The latter did not surprise Jordan Feld, who is a deputy aviation director for planning and environmental at Sky Harbor. He said the north Scottsdale area has very little ambient noise, so even airplanes at 10,000 feet have an affect on residents.
"If you're dealing with no other noise in the area, you're going to be aggrieved by it," Feld said.
Arizona politicians have lobbied in the past week over the continued problems with the flight path changes.
Senators John McCain and Jeff Flake sent a joint letter to two Congressional committees last week urging them to include language about the changes in the FAA's reauthorization bill.
And, state representatives Ruben Gallego, Kyrsten Sinema, David Schweikert and Ann Kirkpatrick also sent a letter to FAA administrator Michael Huerta, expecting the agency to "mitigate the impact of unacceptable levels of aircraft noise on the Arizonans."

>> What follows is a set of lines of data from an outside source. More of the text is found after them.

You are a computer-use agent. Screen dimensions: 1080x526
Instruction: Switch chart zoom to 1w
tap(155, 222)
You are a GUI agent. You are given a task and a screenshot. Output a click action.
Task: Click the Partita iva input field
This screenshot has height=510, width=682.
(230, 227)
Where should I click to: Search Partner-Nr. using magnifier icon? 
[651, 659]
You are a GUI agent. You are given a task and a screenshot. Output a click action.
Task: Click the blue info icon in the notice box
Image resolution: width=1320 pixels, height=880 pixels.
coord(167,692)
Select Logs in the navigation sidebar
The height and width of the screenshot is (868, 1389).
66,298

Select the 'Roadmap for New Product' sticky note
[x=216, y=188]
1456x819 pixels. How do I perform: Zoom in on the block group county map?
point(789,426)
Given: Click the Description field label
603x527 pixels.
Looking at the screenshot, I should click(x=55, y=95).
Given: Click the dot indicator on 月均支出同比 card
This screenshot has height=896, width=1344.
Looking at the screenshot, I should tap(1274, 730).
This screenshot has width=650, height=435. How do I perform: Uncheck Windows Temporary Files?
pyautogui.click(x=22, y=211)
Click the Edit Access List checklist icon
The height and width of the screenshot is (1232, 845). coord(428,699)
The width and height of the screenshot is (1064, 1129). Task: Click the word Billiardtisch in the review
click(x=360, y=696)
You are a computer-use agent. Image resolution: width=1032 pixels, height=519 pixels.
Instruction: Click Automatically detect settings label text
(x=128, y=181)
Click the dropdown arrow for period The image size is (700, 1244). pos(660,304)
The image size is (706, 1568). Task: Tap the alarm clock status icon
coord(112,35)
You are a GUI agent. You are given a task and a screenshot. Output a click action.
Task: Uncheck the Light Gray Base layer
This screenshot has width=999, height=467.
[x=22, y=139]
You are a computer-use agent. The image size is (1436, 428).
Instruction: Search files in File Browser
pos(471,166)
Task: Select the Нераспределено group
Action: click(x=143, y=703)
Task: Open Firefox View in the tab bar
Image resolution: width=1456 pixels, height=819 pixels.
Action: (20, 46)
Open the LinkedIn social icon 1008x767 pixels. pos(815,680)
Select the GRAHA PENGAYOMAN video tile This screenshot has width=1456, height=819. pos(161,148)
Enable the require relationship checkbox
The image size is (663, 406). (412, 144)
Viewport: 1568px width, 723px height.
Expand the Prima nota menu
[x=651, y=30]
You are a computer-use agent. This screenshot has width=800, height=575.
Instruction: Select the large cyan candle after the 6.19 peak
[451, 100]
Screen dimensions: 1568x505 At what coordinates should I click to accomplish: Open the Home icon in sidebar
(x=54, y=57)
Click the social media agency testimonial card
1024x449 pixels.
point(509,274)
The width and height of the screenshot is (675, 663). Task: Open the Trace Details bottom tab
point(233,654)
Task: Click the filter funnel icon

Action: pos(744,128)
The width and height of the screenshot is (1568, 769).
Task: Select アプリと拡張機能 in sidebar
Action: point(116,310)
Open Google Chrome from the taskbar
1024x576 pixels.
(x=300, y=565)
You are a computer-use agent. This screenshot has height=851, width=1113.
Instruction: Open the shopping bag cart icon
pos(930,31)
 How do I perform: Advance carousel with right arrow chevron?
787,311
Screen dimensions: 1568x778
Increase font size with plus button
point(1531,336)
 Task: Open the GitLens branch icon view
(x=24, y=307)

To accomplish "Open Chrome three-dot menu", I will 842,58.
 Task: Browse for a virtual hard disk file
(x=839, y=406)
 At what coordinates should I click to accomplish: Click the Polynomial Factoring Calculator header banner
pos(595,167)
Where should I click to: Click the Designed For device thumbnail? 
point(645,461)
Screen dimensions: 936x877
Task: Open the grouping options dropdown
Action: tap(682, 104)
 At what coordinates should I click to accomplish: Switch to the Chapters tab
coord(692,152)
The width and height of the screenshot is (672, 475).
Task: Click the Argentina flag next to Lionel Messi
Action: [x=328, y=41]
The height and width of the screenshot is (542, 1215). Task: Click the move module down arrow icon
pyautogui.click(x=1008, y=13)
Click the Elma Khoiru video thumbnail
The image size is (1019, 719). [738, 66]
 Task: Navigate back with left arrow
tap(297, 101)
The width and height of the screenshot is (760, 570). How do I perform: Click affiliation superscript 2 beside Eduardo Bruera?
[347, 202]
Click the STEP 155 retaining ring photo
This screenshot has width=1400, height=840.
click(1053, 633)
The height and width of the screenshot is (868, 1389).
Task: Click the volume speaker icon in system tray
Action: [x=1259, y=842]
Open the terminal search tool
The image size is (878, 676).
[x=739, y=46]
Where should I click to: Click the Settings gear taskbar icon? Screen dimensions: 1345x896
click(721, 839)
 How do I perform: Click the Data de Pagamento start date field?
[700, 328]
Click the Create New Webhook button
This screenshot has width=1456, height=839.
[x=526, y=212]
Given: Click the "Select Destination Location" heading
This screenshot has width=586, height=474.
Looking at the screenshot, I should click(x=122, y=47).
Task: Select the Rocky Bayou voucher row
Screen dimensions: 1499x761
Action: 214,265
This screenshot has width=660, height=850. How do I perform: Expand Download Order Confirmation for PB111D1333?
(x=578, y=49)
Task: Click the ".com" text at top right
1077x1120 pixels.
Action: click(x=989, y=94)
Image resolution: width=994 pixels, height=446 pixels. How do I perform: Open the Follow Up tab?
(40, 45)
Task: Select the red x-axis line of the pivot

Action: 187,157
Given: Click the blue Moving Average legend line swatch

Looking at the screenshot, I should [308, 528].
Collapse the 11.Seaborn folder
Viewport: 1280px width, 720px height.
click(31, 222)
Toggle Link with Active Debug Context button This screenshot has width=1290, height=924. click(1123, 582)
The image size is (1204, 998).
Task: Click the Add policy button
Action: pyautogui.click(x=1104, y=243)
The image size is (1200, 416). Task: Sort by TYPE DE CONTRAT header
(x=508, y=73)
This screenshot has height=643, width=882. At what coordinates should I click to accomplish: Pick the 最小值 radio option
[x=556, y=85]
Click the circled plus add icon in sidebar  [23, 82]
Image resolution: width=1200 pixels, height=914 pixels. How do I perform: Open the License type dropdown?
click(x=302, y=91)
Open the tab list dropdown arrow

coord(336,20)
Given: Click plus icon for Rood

"The FAA is maintaining an ongoing dialogue with congressional offices on the flight path matter," FAA spokesman Ian Gregor told ABC15.
The FAA has also faced some legal heat over the flight path changes. The city of Phoenix filed a petition in federal Appeals Court last June, challenging the legality of the FAA's decision. In July, several Phoenix neighborhoods filed a similar petition before the court combined the cases in November.
Legal briefs are expected to be filed by both the city and the FAA by May.